The Rattlesnake post was NOT A TEST

The following is one of the more controversial posts on this
site. Please enjoy but with a warning: without giving too much away, please be
advised that while Tom is definitely serious about the basic content and ideas,
both the tone and the language were selected for a reason, so don't get your
feathers ruffled. Read on....--The Editor


Contrary to what I said in my prior post, "Is Zaadz a Den of Rattlesnakes!?" was never intended as a test and I was never in contact with Ken Wilber.

Is Zaadz a Den of Rattlesnakes!? is a rambling, poorly constructed statement of what I believed at the time I wrote it and I support what it says now. It is about groups and that a scientist who studies groups tells us that the insular nature of groups creates friction rather than what we suppose -- that friction within society creates a need for insular groups. It is also about some creepy groups that remind me a little of Zaadz - which has a mission and plan that are cartoonish. I have no doubt that the way I wrote my essay, and defended it, tags me for being first tier. But my post has the virtue of being an authentic, straightforward statement of what I think on a topic and a situation which I believe is important. It is true that when I wrote my essay I also had I-I in the back of my mind.

I am somewhat sorry I wrote the post “The Rattlesnake post was A TEST.” The devil made me do it. But "Is Zaadz a Den of Rattlesnakes!?" is a test - an authentic, unintended one - as much as was Wilber’s semi-fraud of a post, using bloggers as guinea pigs. The response to IZaDoR!? was as feather ruffling as Wilber’s Earp post, only instead of revealing possible deficiencies and spiritual weaknesses in integral-interested bloggers, it revealed nastiness and groupthink in the heart of Zaadz. There’s no getting away from it. The lesson – it seems to me – is that groups that endeavor to be insular create groupthink that intensifies discord. We see this in Wilber's 'Real Meaning' post, where Wilber finds, naturally, that a majority at I-I agree with any fool thing he wants to do. The integral-interested blogosphere, more laudably, is a rabble of independent thinkers, swimming in the Internet Ocean instead of some inland, walled-off social-networking zoo or Maoist temple.

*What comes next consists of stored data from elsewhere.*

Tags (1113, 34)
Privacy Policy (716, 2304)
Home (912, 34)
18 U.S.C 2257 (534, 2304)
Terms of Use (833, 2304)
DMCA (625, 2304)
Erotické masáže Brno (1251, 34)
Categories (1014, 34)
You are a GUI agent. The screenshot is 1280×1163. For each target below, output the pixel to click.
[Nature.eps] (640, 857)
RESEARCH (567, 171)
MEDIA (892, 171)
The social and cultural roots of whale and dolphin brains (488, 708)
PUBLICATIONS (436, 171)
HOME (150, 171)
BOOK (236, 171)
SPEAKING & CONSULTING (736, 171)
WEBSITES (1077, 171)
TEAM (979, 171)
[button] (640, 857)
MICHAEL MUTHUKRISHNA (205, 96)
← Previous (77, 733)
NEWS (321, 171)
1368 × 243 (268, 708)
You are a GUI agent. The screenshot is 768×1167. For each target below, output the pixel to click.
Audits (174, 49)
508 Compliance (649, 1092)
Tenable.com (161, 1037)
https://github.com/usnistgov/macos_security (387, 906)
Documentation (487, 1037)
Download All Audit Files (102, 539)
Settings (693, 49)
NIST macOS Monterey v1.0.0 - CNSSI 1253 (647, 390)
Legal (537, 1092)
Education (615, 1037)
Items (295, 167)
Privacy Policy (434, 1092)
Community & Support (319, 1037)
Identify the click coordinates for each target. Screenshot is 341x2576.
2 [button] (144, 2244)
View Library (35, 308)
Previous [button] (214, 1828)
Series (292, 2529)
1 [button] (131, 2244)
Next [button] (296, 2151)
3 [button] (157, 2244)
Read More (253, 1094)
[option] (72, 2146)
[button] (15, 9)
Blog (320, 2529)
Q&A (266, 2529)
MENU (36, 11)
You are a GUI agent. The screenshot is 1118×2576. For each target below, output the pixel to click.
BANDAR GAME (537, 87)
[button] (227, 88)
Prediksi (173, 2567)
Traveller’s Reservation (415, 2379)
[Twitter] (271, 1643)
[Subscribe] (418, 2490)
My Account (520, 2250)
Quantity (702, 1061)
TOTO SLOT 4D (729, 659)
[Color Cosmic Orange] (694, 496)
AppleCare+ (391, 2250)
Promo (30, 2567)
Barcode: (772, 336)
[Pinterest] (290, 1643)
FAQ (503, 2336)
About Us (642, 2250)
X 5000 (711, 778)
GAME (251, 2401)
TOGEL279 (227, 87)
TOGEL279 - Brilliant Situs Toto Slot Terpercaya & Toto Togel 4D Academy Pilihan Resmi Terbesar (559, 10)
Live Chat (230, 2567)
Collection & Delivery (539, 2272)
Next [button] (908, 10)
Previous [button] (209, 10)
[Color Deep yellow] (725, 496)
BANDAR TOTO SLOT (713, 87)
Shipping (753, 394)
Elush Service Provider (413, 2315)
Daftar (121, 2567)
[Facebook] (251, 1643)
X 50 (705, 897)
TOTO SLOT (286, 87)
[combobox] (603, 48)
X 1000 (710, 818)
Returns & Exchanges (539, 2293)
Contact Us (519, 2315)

To the credit of the integral-interested blogosphere, in which I include myself as a marginal member, I don’t know any one of us who have committed statutory rape, and, other than ~C4Chaos, none of are insiders to a cult of personality. Also, none of us sign our names with an unlucky number and only one of us carries an octopus on his shoulder.

I am fully aware that that last paragraph, and most or all of this post, is ordinary-minded, not Big Minded in the way it's written. But I think y'all can handle it without getting your feathers mussed.

I think it is sad, but in the end a good thing, that Wilber's Earp post is chasing Bill Lalonde, Bill Harryman and me, each in different ways, away from Wilberism. I think that the Earp post and its followup is a failure from any perspective, but it would be impossible for anybody close to Wilber to tell him this.